→ **Assignment**
Read the data and repeat it in full, exactly.

→ **Saved data entries**
• • • • •

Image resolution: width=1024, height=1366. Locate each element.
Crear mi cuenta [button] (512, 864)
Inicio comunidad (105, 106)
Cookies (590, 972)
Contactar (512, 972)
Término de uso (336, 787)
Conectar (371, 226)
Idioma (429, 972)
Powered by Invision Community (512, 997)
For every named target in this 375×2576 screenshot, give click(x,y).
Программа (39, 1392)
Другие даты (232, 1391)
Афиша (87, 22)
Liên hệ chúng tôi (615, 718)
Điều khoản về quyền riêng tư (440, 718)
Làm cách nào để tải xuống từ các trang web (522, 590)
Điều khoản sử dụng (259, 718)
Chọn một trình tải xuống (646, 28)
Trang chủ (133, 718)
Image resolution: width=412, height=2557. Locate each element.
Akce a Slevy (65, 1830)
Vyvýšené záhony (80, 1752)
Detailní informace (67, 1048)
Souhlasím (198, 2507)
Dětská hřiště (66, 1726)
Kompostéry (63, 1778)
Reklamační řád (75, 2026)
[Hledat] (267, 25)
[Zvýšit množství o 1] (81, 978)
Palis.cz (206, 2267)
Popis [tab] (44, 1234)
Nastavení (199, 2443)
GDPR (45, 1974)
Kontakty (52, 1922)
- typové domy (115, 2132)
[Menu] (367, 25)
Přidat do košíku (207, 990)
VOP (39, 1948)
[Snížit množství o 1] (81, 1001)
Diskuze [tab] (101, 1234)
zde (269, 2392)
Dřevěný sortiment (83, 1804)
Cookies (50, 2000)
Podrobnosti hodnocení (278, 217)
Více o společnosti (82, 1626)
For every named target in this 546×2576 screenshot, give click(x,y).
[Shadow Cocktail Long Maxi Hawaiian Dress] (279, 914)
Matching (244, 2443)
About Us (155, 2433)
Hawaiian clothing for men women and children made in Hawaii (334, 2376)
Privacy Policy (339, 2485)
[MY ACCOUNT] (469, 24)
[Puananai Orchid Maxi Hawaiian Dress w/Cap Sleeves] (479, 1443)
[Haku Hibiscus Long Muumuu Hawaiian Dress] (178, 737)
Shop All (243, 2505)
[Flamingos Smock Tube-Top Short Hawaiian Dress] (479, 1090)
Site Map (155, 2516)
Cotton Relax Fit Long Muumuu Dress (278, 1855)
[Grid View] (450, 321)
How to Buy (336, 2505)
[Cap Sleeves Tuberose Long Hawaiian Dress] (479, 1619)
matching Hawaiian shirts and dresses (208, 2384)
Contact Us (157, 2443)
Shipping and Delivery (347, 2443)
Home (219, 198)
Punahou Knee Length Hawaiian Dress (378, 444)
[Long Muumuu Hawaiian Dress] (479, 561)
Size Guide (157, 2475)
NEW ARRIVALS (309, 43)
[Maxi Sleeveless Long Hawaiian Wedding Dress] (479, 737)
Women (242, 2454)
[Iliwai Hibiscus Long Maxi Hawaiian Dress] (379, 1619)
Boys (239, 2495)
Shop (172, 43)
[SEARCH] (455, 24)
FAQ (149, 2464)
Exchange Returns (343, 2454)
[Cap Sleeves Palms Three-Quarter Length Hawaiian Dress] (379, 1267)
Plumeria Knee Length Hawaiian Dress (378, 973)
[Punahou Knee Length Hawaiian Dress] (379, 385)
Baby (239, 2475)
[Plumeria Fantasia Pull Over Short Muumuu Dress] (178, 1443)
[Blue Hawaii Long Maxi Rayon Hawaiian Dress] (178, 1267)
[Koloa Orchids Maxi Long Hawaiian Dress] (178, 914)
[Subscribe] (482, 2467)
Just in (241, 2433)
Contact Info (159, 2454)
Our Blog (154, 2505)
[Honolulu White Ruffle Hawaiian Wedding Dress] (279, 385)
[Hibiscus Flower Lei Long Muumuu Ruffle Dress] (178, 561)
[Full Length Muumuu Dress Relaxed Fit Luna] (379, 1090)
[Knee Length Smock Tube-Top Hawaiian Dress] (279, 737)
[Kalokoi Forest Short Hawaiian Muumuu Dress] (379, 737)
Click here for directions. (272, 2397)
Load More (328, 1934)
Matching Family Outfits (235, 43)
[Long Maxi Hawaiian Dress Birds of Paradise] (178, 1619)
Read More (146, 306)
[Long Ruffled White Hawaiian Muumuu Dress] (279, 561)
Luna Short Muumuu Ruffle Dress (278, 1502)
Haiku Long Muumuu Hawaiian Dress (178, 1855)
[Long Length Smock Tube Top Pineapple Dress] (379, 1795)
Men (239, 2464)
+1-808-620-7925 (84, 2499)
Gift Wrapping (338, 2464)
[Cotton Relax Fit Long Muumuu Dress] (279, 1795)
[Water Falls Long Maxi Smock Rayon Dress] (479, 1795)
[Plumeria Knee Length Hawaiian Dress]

• • • • •

→ **Solution to the problem**
Image resolution: width=1024, height=1366. Locate each element.
Crear mi cuenta [button] (512, 864)
Inicio comunidad (105, 106)
Cookies (590, 972)
Contactar (512, 972)
Término de uso (336, 787)
Conectar (371, 226)
Idioma (429, 972)
Powered by Invision Community (512, 997)
For every named target in this 375×2576 screenshot, give click(x,y).
Программа (39, 1392)
Другие даты (232, 1391)
Афиша (87, 22)
Liên hệ chúng tôi (615, 718)
Điều khoản về quyền riêng tư (440, 718)
Làm cách nào để tải xuống từ các trang web (522, 590)
Điều khoản sử dụng (259, 718)
Chọn một trình tải xuống (646, 28)
Trang chủ (133, 718)
Image resolution: width=412, height=2557. Locate each element.
Akce a Slevy (65, 1830)
Vyvýšené záhony (80, 1752)
Detailní informace (67, 1048)
Souhlasím (198, 2507)
Dětská hřiště (66, 1726)
Kompostéry (63, 1778)
Reklamační řád (75, 2026)
[Hledat] (267, 25)
[Zvýšit množství o 1] (81, 978)
Palis.cz (206, 2267)
Popis [tab] (44, 1234)
Nastavení (199, 2443)
GDPR (45, 1974)
Kontakty (52, 1922)
- typové domy (115, 2132)
[Menu] (367, 25)
Přidat do košíku (207, 990)
VOP (39, 1948)
[Snížit množství o 1] (81, 1001)
Diskuze [tab] (101, 1234)
zde (269, 2392)
Dřevěný sortiment (83, 1804)
Cookies (50, 2000)
Podrobnosti hodnocení (278, 217)
Více o společnosti (82, 1626)
For every named target in this 546×2576 screenshot, give click(x,y).
[Shadow Cocktail Long Maxi Hawaiian Dress] (279, 914)
Matching (244, 2443)
About Us (155, 2433)
Hawaiian clothing for men women and children made in Hawaii (334, 2376)
Privacy Policy (339, 2485)
[MY ACCOUNT] (469, 24)
[Puananai Orchid Maxi Hawaiian Dress w/Cap Sleeves] (479, 1443)
[Haku Hibiscus Long Muumuu Hawaiian Dress] (178, 737)
Shop All (243, 2505)
[Flamingos Smock Tube-Top Short Hawaiian Dress] (479, 1090)
Site Map (155, 2516)
Cotton Relax Fit Long Muumuu Dress (278, 1855)
[Grid View] (450, 321)
How to Buy (336, 2505)
[Cap Sleeves Tuberose Long Hawaiian Dress] (479, 1619)
matching Hawaiian shirts and dresses (208, 2384)
Contact Us (157, 2443)
Shipping and Delivery (347, 2443)
Home (219, 198)
Punahou Knee Length Hawaiian Dress (378, 444)
[Long Muumuu Hawaiian Dress] (479, 561)
Size Guide (157, 2475)
NEW ARRIVALS (309, 43)
[Maxi Sleeveless Long Hawaiian Wedding Dress] (479, 737)
Women (242, 2454)
[Iliwai Hibiscus Long Maxi Hawaiian Dress] (379, 1619)
Boys (239, 2495)
Shop (172, 43)
[SEARCH] (455, 24)
FAQ (149, 2464)
Exchange Returns (343, 2454)
[Cap Sleeves Palms Three-Quarter Length Hawaiian Dress] (379, 1267)
Plumeria Knee Length Hawaiian Dress (378, 973)
[Punahou Knee Length Hawaiian Dress] (379, 385)
Baby (239, 2475)
[Plumeria Fantasia Pull Over Short Muumuu Dress] (178, 1443)
[Blue Hawaii Long Maxi Rayon Hawaiian Dress] (178, 1267)
[Koloa Orchids Maxi Long Hawaiian Dress] (178, 914)
[Subscribe] (482, 2467)
Just in (241, 2433)
Contact Info (159, 2454)
Our Blog (154, 2505)
[Honolulu White Ruffle Hawaiian Wedding Dress] (279, 385)
[Hibiscus Flower Lei Long Muumuu Ruffle Dress] (178, 561)
[Full Length Muumuu Dress Relaxed Fit Luna] (379, 1090)
[Knee Length Smock Tube-Top Hawaiian Dress] (279, 737)
[Kalokoi Forest Short Hawaiian Muumuu Dress] (379, 737)
Click here for directions. (272, 2397)
Load More (328, 1934)
Matching Family Outfits (235, 43)
[Long Maxi Hawaiian Dress Birds of Paradise] (178, 1619)
Read More (146, 306)
[Long Ruffled White Hawaiian Muumuu Dress] (279, 561)
Luna Short Muumuu Ruffle Dress (278, 1502)
Haiku Long Muumuu Hawaiian Dress (178, 1855)
[Long Length Smock Tube Top Pineapple Dress] (379, 1795)
Men (239, 2464)
+1-808-620-7925 (84, 2499)
Gift Wrapping (338, 2464)
[Cotton Relax Fit Long Muumuu Dress] (279, 1795)
[Water Falls Long Maxi Smock Rayon Dress] (479, 1795)
[Plumeria Knee Length Hawaiian Dress]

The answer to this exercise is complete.